### Work to be completed
Omit every picture and write out the rest of the records exactly.

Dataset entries
****
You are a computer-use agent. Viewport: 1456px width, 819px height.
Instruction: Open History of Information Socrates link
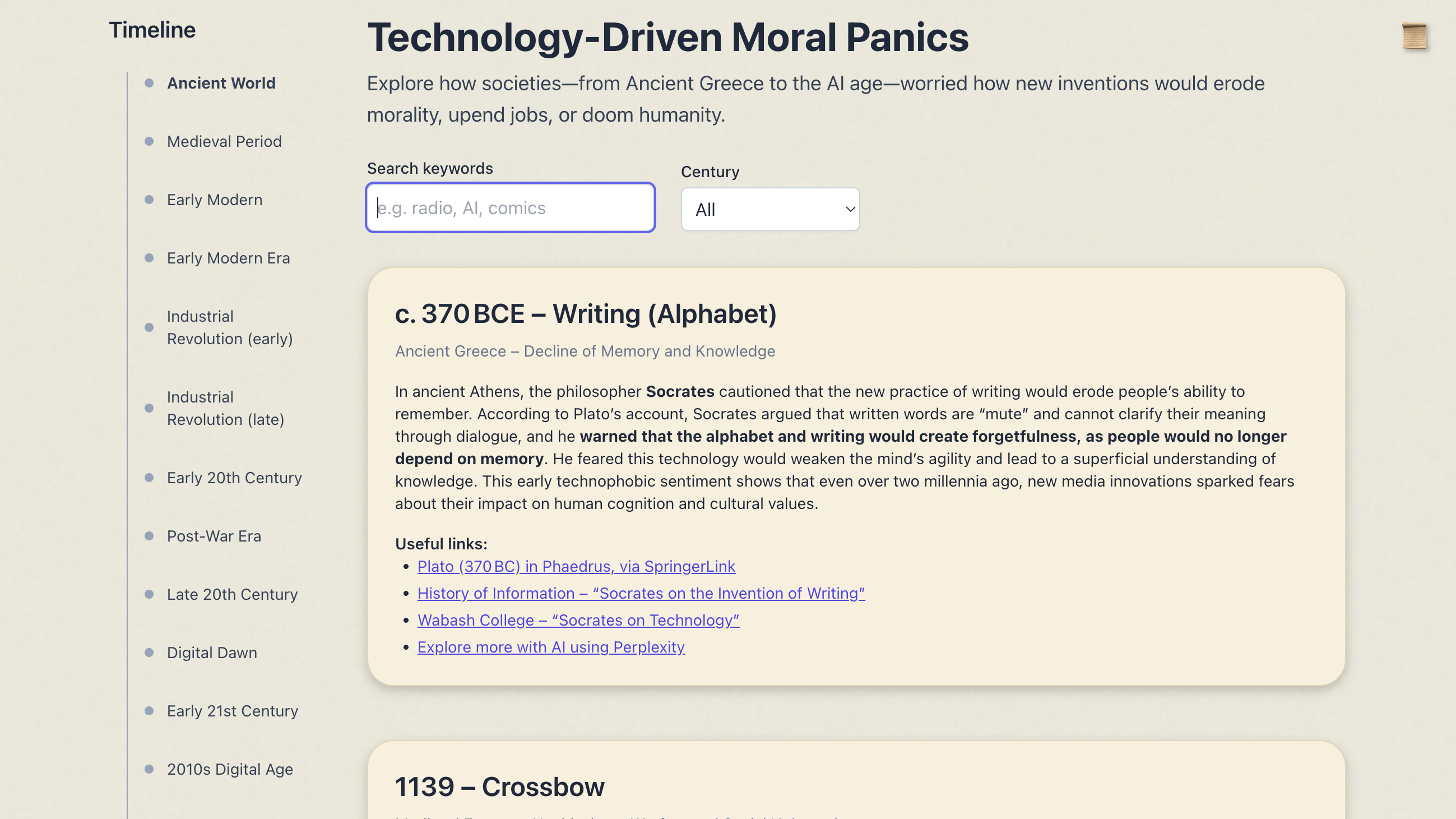pos(641,593)
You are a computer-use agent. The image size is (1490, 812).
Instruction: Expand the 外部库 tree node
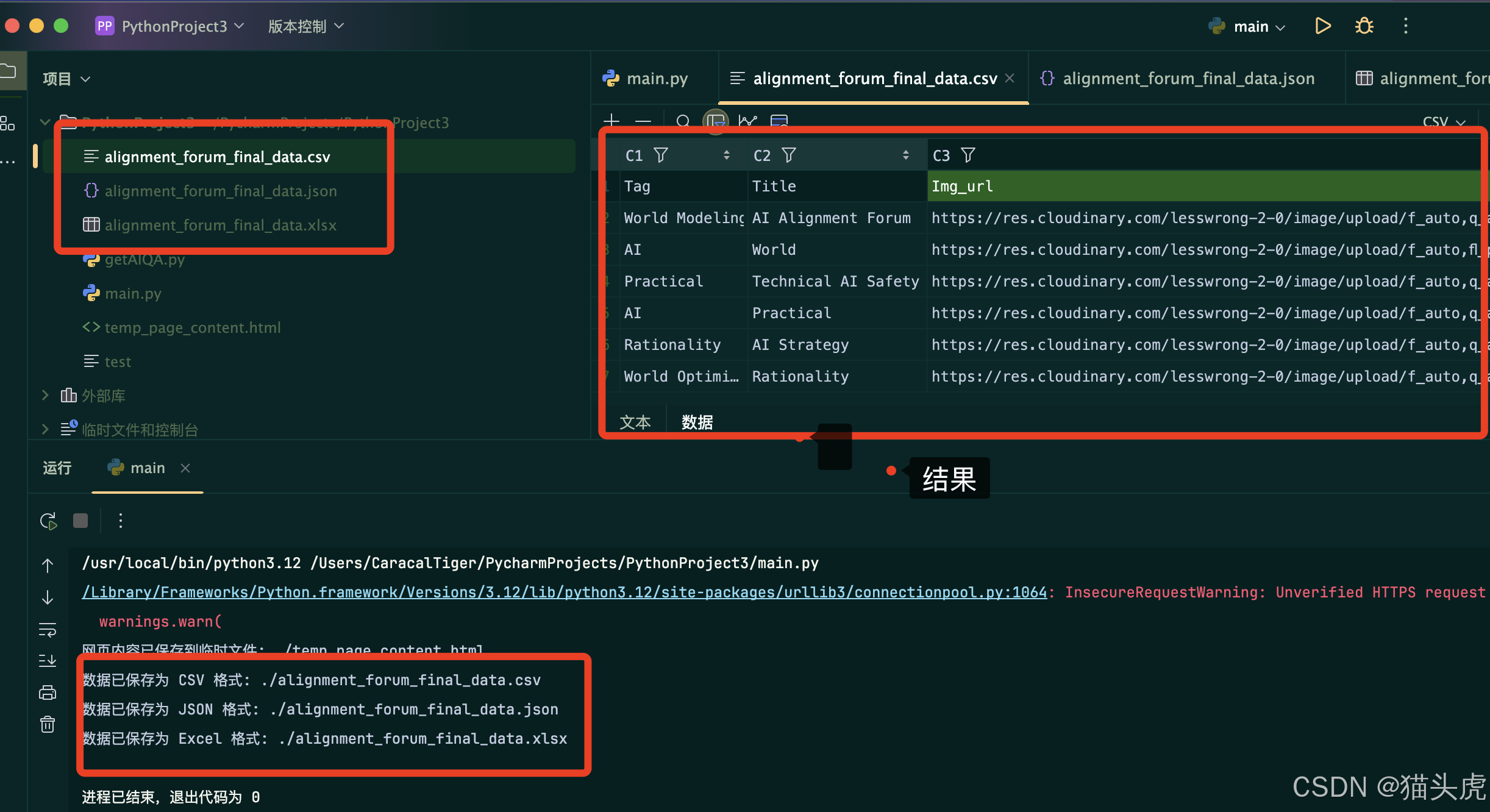[45, 396]
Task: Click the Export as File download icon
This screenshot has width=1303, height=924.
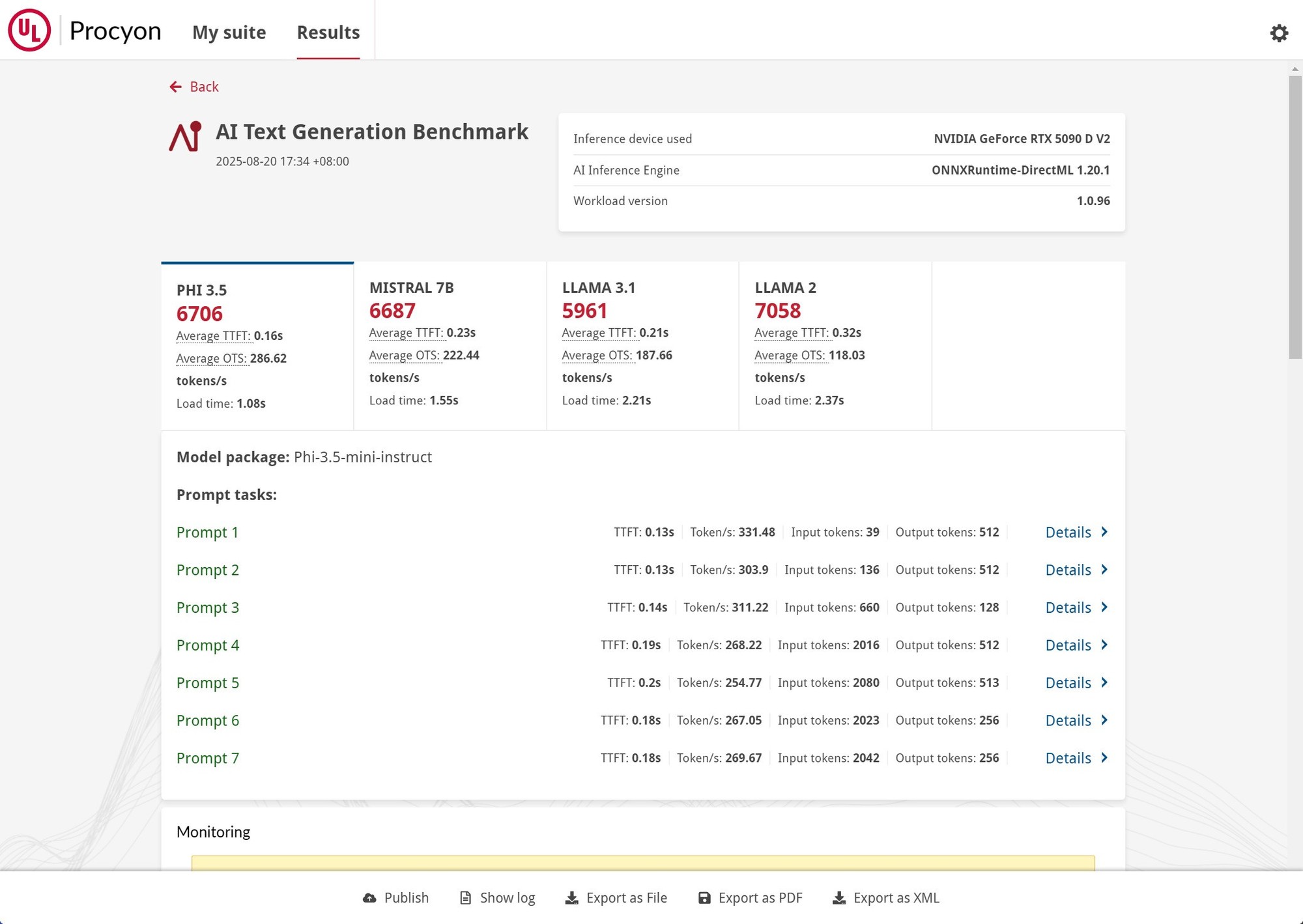Action: 571,898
****
### The answer
You are a computer-use agent. Viewport: 1456px width, 819px height.
Instruction: Open History of Information Socrates link
pos(641,593)
You are a computer-use agent. The image size is (1490, 812).
Instruction: Expand the 外部库 tree node
[45, 396]
Task: Click the Export as File download icon
This screenshot has width=1303, height=924.
Action: 571,898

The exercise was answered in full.